▶ EXERCISE OBJECTIVE: Every line containing the string "computer" should be returned from the records.

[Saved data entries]
-=-=-
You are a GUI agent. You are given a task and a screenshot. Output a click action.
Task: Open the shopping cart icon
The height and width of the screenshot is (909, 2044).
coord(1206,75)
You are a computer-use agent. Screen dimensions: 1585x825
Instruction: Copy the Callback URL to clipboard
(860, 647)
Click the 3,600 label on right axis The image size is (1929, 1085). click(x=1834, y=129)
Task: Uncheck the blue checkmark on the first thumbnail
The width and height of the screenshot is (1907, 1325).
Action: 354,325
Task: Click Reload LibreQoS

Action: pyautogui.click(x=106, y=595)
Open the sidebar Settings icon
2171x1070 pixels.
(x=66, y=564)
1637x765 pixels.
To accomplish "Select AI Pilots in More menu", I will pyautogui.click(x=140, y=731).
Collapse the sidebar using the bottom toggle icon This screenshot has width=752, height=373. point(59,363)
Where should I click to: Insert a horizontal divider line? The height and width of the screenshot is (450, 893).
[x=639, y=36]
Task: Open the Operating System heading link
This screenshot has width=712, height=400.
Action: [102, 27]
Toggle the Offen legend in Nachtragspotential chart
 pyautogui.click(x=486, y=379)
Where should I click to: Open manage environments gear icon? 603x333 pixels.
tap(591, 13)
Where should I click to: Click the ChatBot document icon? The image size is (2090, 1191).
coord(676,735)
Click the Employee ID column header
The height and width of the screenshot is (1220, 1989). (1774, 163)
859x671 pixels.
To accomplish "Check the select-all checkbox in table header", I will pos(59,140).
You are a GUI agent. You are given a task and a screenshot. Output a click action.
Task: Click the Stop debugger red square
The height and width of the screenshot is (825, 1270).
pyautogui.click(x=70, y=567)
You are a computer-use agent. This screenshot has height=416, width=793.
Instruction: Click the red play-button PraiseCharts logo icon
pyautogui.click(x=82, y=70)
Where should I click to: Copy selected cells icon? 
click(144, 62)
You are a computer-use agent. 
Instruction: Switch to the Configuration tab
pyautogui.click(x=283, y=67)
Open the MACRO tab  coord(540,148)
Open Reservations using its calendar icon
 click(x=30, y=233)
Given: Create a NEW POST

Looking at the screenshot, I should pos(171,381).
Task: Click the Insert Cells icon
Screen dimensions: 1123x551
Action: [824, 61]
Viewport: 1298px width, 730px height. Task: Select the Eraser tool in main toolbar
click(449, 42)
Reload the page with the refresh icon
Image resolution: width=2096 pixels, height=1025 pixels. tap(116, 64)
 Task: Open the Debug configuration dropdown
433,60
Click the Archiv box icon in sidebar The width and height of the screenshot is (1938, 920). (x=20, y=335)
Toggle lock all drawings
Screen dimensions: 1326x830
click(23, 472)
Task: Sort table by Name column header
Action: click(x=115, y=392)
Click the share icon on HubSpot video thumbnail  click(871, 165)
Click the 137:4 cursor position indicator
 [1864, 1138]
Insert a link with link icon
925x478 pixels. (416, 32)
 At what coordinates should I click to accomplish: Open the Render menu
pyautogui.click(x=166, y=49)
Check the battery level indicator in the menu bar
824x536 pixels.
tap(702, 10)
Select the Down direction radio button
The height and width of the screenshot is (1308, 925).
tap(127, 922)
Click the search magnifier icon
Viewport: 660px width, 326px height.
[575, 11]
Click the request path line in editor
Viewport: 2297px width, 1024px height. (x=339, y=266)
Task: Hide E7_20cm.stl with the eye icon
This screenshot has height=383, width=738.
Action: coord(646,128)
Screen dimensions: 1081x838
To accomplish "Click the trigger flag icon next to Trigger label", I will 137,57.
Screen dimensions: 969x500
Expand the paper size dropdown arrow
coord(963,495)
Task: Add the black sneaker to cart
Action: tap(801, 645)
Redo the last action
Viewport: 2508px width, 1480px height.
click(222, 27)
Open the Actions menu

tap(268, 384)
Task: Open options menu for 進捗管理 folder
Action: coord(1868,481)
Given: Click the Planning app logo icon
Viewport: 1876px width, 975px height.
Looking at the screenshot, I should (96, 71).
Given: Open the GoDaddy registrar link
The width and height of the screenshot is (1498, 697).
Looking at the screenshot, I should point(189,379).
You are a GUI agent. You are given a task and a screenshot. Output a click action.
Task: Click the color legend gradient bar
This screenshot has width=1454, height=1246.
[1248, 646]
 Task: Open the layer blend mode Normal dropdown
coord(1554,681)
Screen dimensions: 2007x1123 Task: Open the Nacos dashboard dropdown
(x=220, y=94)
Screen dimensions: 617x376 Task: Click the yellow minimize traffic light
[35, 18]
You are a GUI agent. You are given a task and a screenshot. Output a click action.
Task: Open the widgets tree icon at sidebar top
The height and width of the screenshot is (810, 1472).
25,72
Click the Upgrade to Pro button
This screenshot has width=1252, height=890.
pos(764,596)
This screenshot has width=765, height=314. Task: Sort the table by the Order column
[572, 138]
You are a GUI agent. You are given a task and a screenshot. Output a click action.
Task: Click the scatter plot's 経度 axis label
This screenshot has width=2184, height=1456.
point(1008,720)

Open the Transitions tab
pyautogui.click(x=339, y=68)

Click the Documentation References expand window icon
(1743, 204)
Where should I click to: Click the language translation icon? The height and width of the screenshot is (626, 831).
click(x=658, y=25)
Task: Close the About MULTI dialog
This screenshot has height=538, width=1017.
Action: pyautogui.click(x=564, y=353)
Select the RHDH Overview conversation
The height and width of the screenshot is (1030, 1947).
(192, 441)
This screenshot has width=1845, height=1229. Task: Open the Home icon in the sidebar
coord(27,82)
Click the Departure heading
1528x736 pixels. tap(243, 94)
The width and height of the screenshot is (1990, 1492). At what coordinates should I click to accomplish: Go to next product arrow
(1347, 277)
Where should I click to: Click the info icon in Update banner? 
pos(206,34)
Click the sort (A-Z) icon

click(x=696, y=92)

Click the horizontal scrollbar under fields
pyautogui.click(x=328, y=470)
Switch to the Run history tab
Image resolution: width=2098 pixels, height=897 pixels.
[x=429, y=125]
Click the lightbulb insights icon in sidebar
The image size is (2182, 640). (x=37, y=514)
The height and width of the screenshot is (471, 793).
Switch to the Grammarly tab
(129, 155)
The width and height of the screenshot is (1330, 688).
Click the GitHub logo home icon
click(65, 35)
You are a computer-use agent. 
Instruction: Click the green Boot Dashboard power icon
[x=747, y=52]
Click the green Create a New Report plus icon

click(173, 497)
-=-=-
▶ RESPONSE TO THE EXERCISE:
You are a computer-use agent. Screen dimensions: 1585x825
You are a computer-use agent. This screenshot has height=416, width=793.
You are a computer-use agent. 
You are a computer-use agent. 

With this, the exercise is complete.